Awesome
Learning To Recognize Procedural Activities with Distant Supervision
This is an official pytorch implementation of Learning To Recognize Procedural Activities with Distant Supervision. In this repository, we provide PyTorch code for training and testing as described in the paper. The proposed distant supervision framework achieves strong generalization performance on step classification, recognition of procedural activities, step forecasting (New task proposed) and egocentric activity classification.

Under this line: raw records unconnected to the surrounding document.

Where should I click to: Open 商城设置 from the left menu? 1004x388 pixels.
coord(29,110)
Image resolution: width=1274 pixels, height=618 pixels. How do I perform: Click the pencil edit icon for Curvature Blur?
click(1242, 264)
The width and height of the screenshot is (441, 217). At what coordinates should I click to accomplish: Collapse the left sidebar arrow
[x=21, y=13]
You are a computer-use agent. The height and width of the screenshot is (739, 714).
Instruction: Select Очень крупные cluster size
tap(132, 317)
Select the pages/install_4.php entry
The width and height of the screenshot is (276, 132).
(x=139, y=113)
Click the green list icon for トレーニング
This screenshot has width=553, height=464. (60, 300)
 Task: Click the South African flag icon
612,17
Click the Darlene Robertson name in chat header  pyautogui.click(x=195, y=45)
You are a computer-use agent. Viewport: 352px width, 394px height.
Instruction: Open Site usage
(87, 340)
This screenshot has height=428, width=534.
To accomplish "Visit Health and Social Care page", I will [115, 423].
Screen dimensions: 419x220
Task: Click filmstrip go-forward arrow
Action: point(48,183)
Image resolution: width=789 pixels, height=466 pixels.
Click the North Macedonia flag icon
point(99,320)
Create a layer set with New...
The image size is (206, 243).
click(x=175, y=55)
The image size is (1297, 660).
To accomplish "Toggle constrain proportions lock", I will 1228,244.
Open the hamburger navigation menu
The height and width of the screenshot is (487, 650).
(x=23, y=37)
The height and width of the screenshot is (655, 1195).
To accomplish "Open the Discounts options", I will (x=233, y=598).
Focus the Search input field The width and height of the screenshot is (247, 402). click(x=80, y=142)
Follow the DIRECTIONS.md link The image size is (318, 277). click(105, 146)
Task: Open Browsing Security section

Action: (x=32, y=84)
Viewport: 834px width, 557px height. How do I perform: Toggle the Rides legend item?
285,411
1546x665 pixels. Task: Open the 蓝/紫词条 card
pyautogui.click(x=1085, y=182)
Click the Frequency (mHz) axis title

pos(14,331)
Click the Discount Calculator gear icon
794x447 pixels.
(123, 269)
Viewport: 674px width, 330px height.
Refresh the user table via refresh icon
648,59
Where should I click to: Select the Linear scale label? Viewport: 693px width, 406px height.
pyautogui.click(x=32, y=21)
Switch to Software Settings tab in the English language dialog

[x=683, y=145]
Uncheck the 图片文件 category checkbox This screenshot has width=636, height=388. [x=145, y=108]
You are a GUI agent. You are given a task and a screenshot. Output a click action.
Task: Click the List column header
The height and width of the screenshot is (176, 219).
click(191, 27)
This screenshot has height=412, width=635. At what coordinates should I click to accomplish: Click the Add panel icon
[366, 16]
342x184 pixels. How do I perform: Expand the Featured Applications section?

If you find our repo useful in your research, please use the following BibTeX entry for citation.
@article{lin2022learning,
title={Learning To Recognize Procedural Activities with Distant Supervision},
author={Lin, Xudong and Petroni, Fabio and Bertasius, Gedas and Rohrbach, Marcus and Chang, Shih-Fu and Torresani, Lorenzo},
journal={arXiv preprint arXiv:2201.10990},
year={2022}
}
After cloining, please first unzip ./data_and_csv.zip.
Distant Supervision
For flexible usage, we provide the extracted text embeddings of all the ASR sentences in HowTo100M (Large file ~350 GB) and all the steps we used. We included the text of all the steps we used in ./data/step_label_text.json. (Note that only 'headlines' are used.)
Model Zoo
We provide the TimeSformer model pretrained using our distant supervision.
We also provide the models trained for recognition of procedural activities on COIN, step forecasting on COIN and egocentric activity classification on Epic-Kitchens-100.
Long-term Model | Segment Model | Downstream Task | Acc (%) | Link |
---|---|---|---|---|
Transformer w/ KB Transfer | TimeSformer | Recognition of Procedural Activities | 90.0 | Weight |
Transformer w/ KB Transfer | TimeSformer | Step Forecasting | 39.4 | Weight |
Segment Model | Downstream Task | Action (%) | Verb (%) | Noun (%) | Link |
---|---|---|---|---|---|
TimeSformer | Egocentric Activity Classification | 44.4 | 67.1 | 58.1 | Weight |
Installation
First, create a conda virtual environment and activate it:
conda create -n distant python=3.7 -y
source activate distant
Then, install the following packages:
- torchvision:
pip install torchvision
orconda install torchvision -c pytorch
- fvcore:
pip install 'git+https://github.com/facebookresearch/fvcore'
- simplejson:
pip install simplejson
- einops:
pip install einops
- timm:
pip install timm
- PyAV:
conda install av -c conda-forge
- psutil:
pip install psutil
- OpenCV:
pip install opencv-python
- tensorboard:
pip install tensorboard
- ffmpeg:
pip install ffmpeg-python
- pandas:
pip install pandas
- sentence-transformer:
pip install -U sentence-transformers
Note that the part of this repo also requires ffmpeg installed in the system.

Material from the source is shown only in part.